▸ Task objective: Word for word, restate the data that follows, omitting the images.

Start of Block

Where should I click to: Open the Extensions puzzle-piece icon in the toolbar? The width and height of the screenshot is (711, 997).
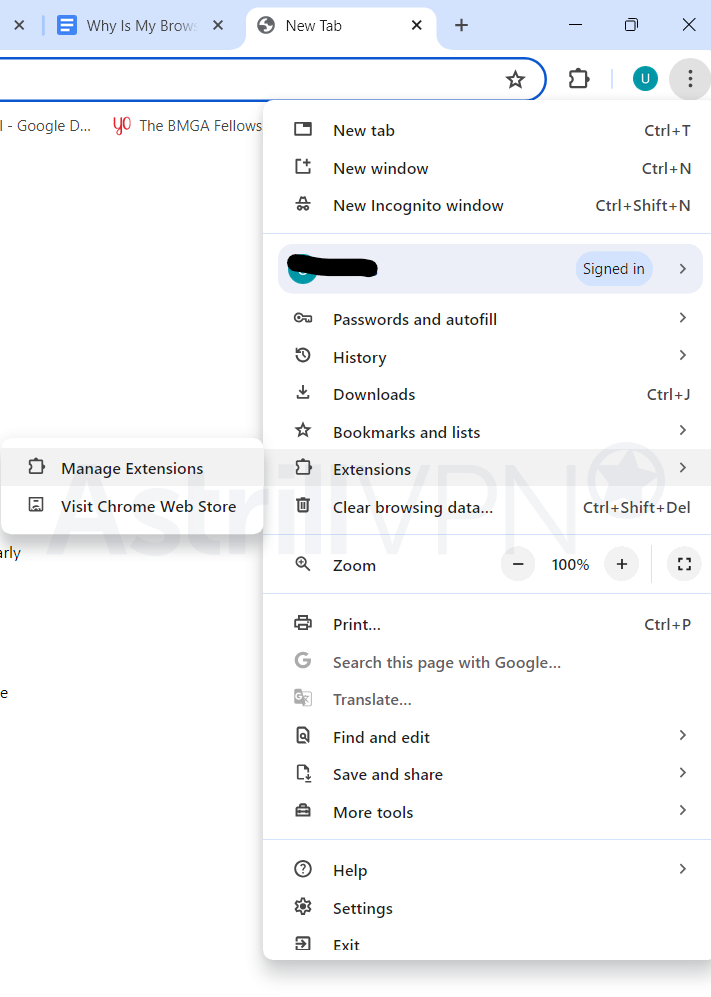pos(578,78)
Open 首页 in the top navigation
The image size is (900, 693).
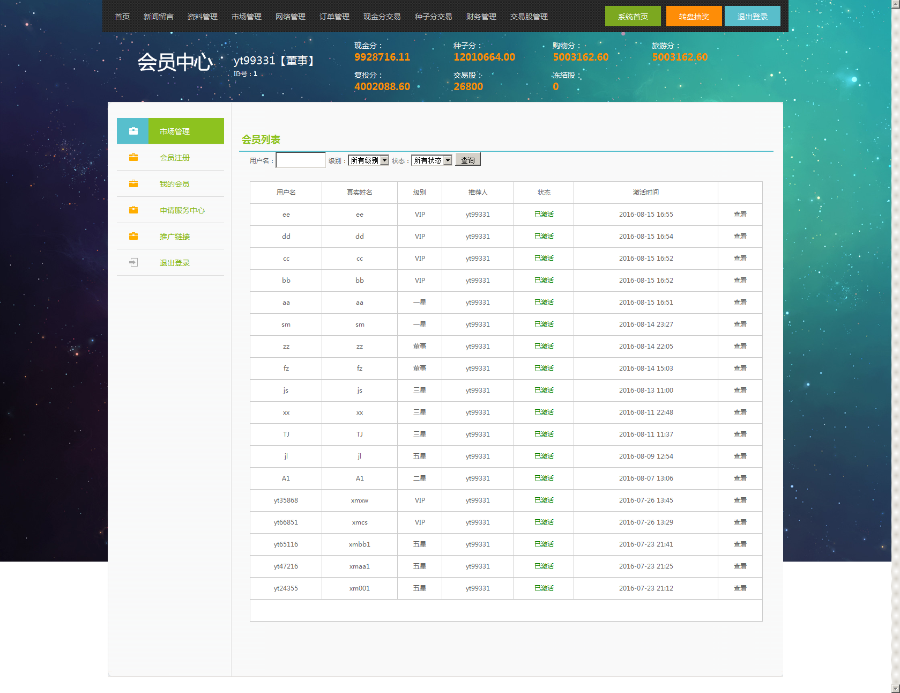pos(122,17)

End of Block

▸ Solution:
Where should I click to: Open the Extensions puzzle-piece icon in the toolbar? The width and height of the screenshot is (711, 997).
pos(578,78)
Open 首页 in the top navigation
The image size is (900, 693).
pos(122,17)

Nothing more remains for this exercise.